━━ SUPPLIED RECORDS

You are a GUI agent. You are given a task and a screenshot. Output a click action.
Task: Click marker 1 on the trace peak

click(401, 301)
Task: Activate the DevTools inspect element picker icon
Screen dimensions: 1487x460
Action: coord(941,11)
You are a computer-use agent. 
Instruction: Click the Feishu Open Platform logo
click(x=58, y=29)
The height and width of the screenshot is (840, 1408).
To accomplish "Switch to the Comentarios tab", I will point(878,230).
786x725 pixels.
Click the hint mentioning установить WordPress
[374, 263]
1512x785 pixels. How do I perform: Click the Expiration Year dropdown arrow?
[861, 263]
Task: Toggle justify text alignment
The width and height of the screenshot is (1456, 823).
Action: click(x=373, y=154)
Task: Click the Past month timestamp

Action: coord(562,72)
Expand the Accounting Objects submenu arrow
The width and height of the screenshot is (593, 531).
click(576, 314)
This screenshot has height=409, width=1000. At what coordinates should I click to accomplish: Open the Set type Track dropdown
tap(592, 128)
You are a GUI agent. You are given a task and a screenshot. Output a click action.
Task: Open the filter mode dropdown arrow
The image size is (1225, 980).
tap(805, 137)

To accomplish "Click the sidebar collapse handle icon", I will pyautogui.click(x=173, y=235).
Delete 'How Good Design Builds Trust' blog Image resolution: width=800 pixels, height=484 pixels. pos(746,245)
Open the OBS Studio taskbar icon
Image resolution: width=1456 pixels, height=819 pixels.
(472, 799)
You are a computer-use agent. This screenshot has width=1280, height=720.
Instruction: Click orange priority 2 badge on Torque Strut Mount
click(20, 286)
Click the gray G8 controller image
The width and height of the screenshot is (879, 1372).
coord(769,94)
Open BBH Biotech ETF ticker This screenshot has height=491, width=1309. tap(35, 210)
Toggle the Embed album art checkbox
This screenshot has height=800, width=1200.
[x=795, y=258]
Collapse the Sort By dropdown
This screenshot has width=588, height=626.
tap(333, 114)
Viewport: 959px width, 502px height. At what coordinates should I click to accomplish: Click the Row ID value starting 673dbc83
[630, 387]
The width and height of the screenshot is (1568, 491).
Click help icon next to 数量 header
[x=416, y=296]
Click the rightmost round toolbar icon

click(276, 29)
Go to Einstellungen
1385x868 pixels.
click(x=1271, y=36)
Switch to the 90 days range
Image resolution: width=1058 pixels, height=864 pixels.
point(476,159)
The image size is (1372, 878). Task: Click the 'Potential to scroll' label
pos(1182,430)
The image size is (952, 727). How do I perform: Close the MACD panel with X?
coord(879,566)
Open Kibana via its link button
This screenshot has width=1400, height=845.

━━━━

Please turn all of the lines above into a numbered list, leaving out the blank lines.

● SOLUTION TO THE PROBLEM:
1. You are a GUI agent. You are given a task and a screenshot. Output a click action.
2. Task: Click marker 1 on the trace peak
3. click(401, 301)
4. Task: Activate the DevTools inspect element picker icon
5. Screen dimensions: 1487x460
6. Action: coord(941,11)
7. You are a computer-use agent. 
8. Instruction: Click the Feishu Open Platform logo
9. click(x=58, y=29)
10. The height and width of the screenshot is (840, 1408).
11. To accomplish "Switch to the Comentarios tab", I will point(878,230).
12. 786x725 pixels.
13. Click the hint mentioning установить WordPress
14. [374, 263]
15. 1512x785 pixels. How do I perform: Click the Expiration Year dropdown arrow?
16. [861, 263]
17. Task: Toggle justify text alignment
18. The width and height of the screenshot is (1456, 823).
19. Action: click(x=373, y=154)
20. Task: Click the Past month timestamp
21. Action: coord(562,72)
22. Expand the Accounting Objects submenu arrow
23. The width and height of the screenshot is (593, 531).
24. click(576, 314)
25. This screenshot has height=409, width=1000. At what coordinates should I click to accomplish: Open the Set type Track dropdown
26. tap(592, 128)
27. You are a GUI agent. You are given a task and a screenshot. Output a click action.
28. Task: Open the filter mode dropdown arrow
29. The image size is (1225, 980).
30. tap(805, 137)
31. To accomplish "Click the sidebar collapse handle icon", I will pyautogui.click(x=173, y=235).
32. Delete 'How Good Design Builds Trust' blog Image resolution: width=800 pixels, height=484 pixels. pos(746,245)
33. Open the OBS Studio taskbar icon
34. Image resolution: width=1456 pixels, height=819 pixels.
35. (472, 799)
36. You are a computer-use agent. This screenshot has width=1280, height=720.
37. Instruction: Click orange priority 2 badge on Torque Strut Mount
38. click(20, 286)
39. Click the gray G8 controller image
40. The width and height of the screenshot is (879, 1372).
41. coord(769,94)
42. Open BBH Biotech ETF ticker This screenshot has height=491, width=1309. tap(35, 210)
43. Toggle the Embed album art checkbox
44. This screenshot has height=800, width=1200.
45. [x=795, y=258]
46. Collapse the Sort By dropdown
47. This screenshot has width=588, height=626.
48. tap(333, 114)
49. Viewport: 959px width, 502px height. At what coordinates should I click to accomplish: Click the Row ID value starting 673dbc83
50. [630, 387]
51. The width and height of the screenshot is (1568, 491).
52. Click help icon next to 数量 header
53. [x=416, y=296]
54. Click the rightmost round toolbar icon
55. click(276, 29)
56. Go to Einstellungen
57. 1385x868 pixels.
58. click(x=1271, y=36)
59. Switch to the 90 days range
60. Image resolution: width=1058 pixels, height=864 pixels.
61. point(476,159)
62. The image size is (1372, 878). Task: Click the 'Potential to scroll' label
63. pos(1182,430)
64. The image size is (952, 727). How do I perform: Close the MACD panel with X?
65. coord(879,566)
66. Open Kibana via its link button
67. This screenshot has width=1400, height=845.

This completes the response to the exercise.